I want to do a regression with count data model, where doctor visits is the dependent variable. I did a two-part model with first a probit model for no doctor visit at all or one or more and then a Poisson model for at least one doctor visit. After that, I did a hurdle model as a robustness check, because as far as I know, I should get very similar values for both approaches. I do get nearly the same values for the probit part. I get, however, very different values for the Poisson part. Does anyone have any idea why? Here are the commands I used:
probit_doc <- glm(docbin ~ phi + gender + age + health + educ + smoke + logthinc +
wave + AUS + GER + SWE + NED + ESP + ITA + FRA + DEN + GRE +
SWI + BEL + ISR + CZE + POL + LUX + HUN + POR + SVN + EST +
CRO + LIT + BUL + CYP + FIN + LVA + MAL + ROM,
data=allwaves, family=binomial(link="probit"))

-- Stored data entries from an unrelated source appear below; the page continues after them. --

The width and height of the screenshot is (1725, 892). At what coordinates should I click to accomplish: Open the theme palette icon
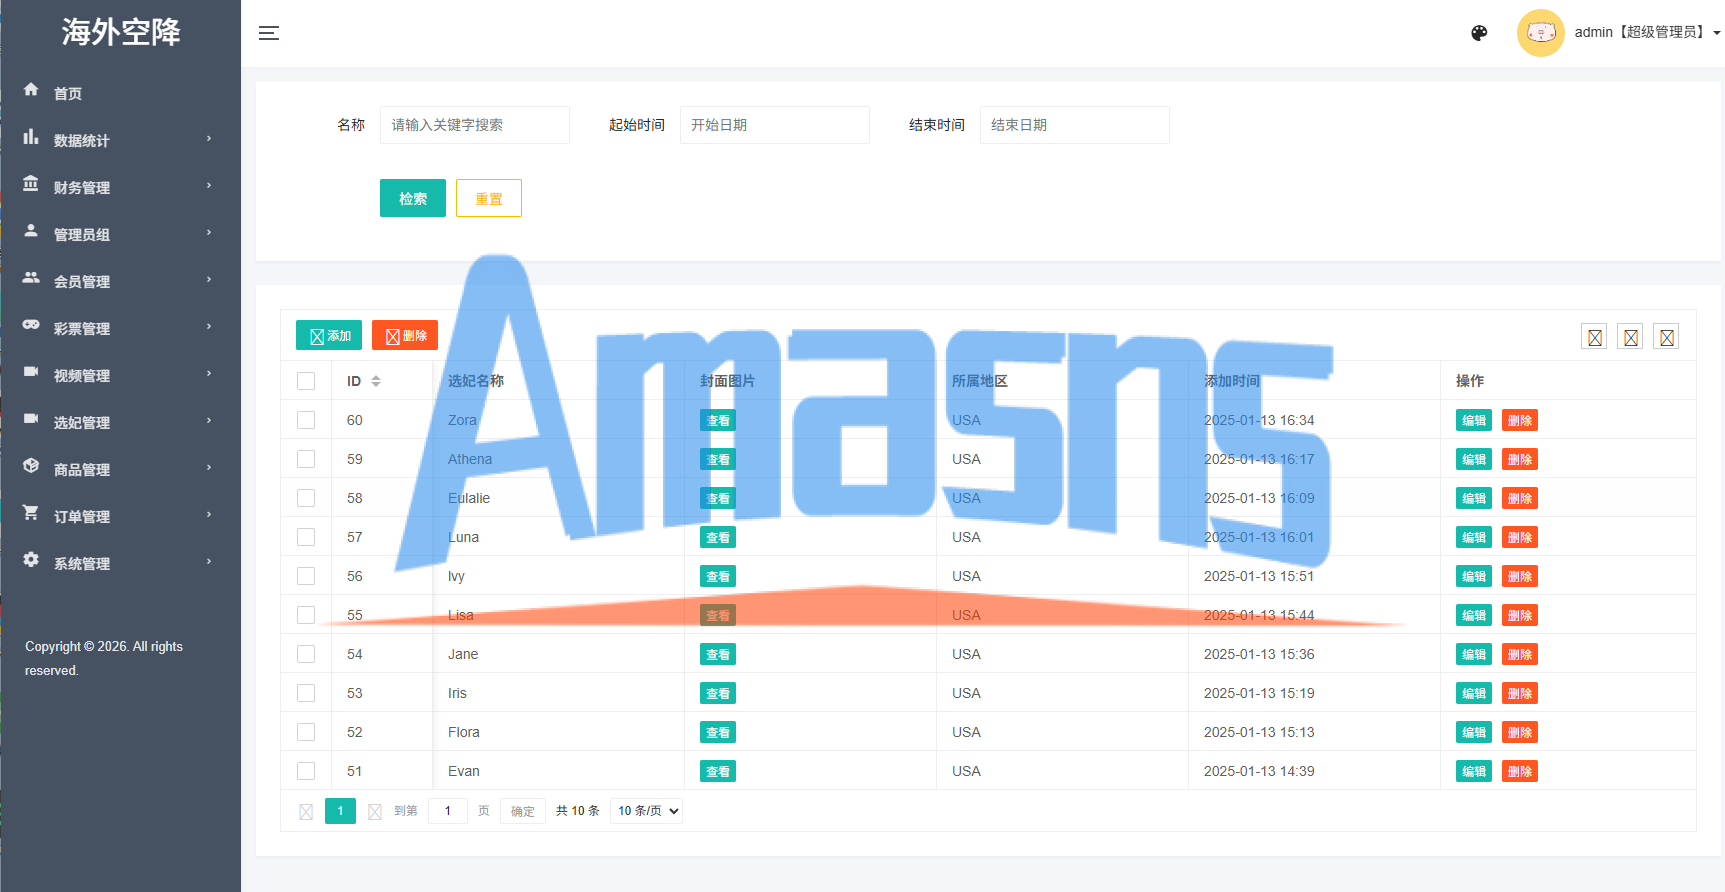pyautogui.click(x=1479, y=33)
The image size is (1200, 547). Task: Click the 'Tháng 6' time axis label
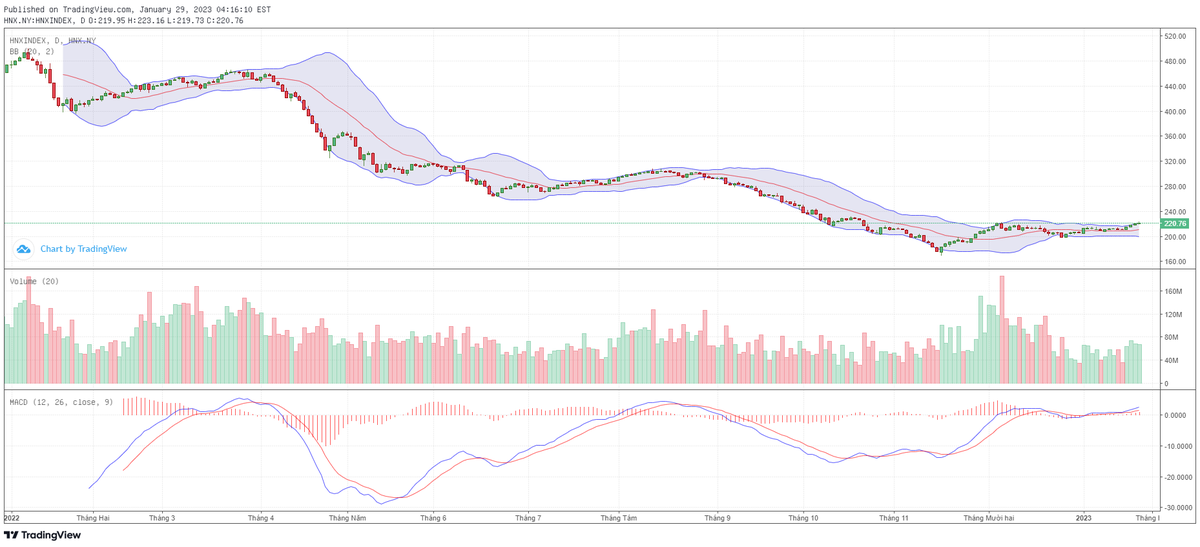coord(433,518)
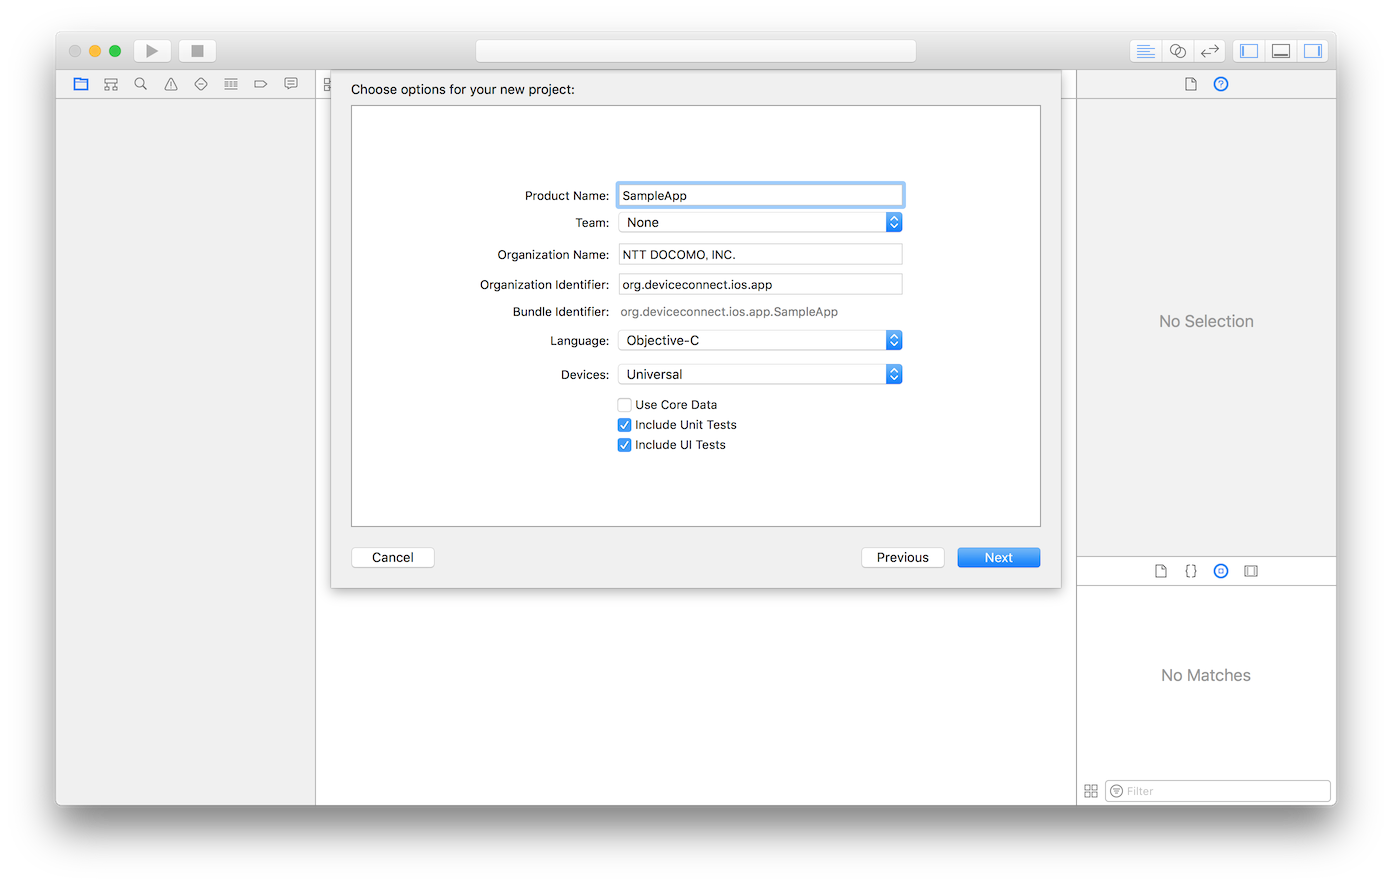Expand the Devices dropdown set to Universal
This screenshot has width=1392, height=885.
point(760,375)
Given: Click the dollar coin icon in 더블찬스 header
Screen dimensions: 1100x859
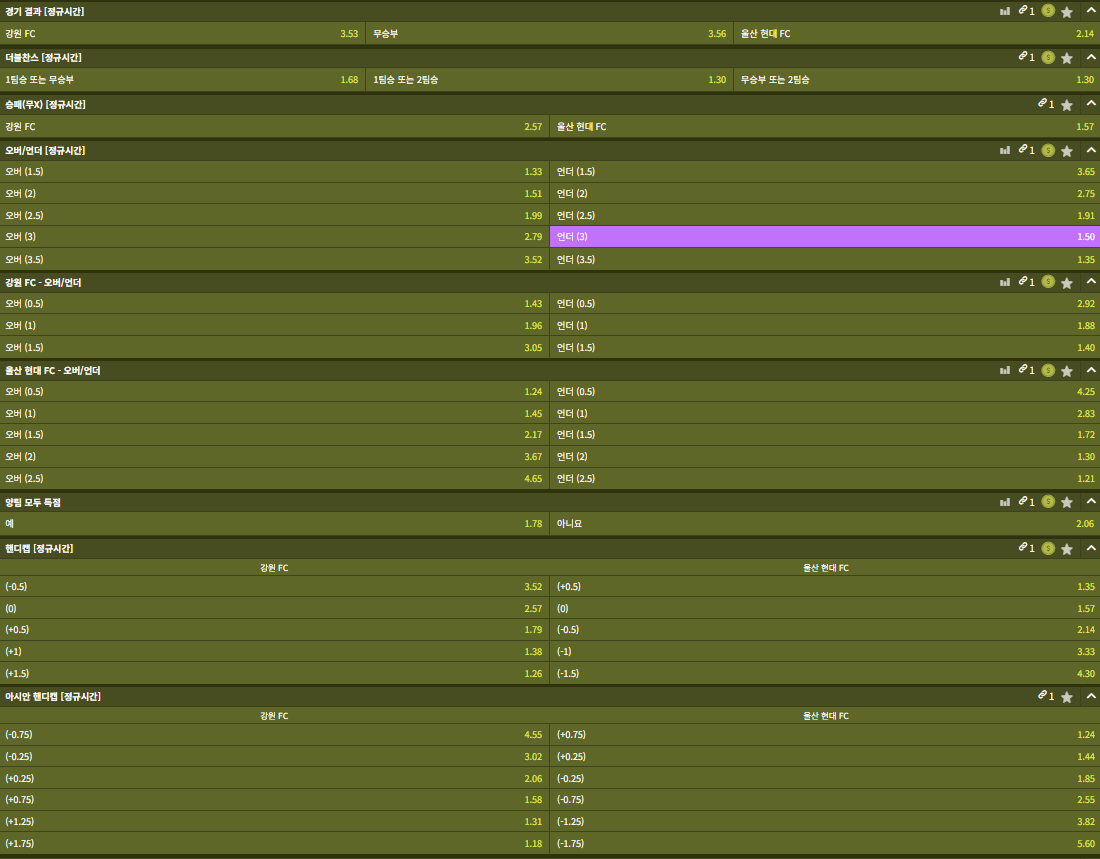Looking at the screenshot, I should 1048,57.
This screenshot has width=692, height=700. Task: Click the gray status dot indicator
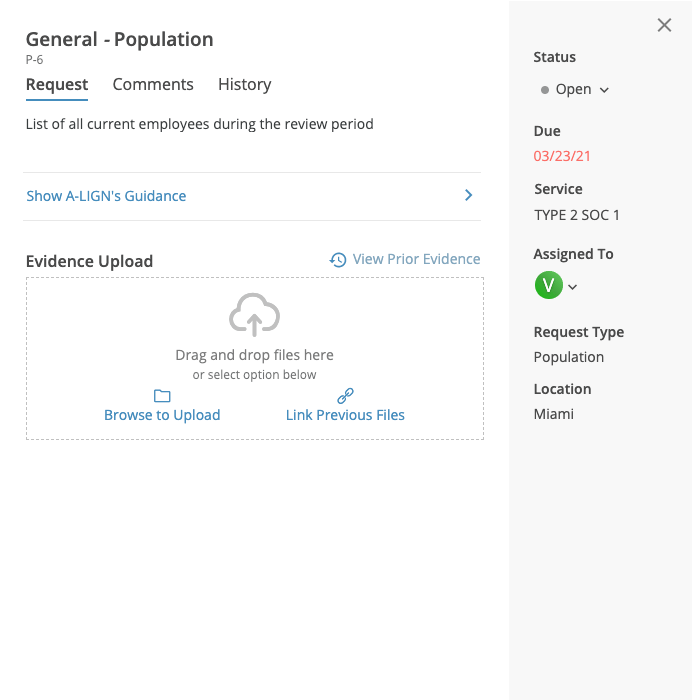coord(545,90)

poisson_doc <- glm(I(doc > 0) ~ phi + gender + age + health + educ + smoke +
logthinc + wave + AUS + GER + SWE + NED + ESP + ITA + FRA +
DEN + GRE + SWI + BEL + ISR + CZE + POL + LUX + HUN + POR +
SVN + EST + CRO + LIT + BUL + CYP + FIN + LVA + MAL + ROM,
data=allwaves, family="poisson")
hd_doc <- hurdle(doc ~ phi + gender + age + educ + smoke + logthinc + wave +
AUS + GER + SWE + NED + ESP + ITA + FRA + DEN + GRE + SWI +
BEL + ISR + CZE + POL + LUX + HUN + POR + SVN + EST + CRO +
LIT + BUL + CYP + FIN + LVA + MAL + ROM | phi + gender +
age + health + educ + smoke + logthinc + wave + AUS + GER +
SWE + NED + ESP + ITA + FRA + DEN + GRE + SWI + BEL + ISR +
CZE + POL + LUX + HUN + POR + SVN + EST + CRO + LIT + BUL +
CYP + FIN + LVA + MAL + ROM,
dist="poisson", data=allwaves, zero.dist="binomial", link="probit")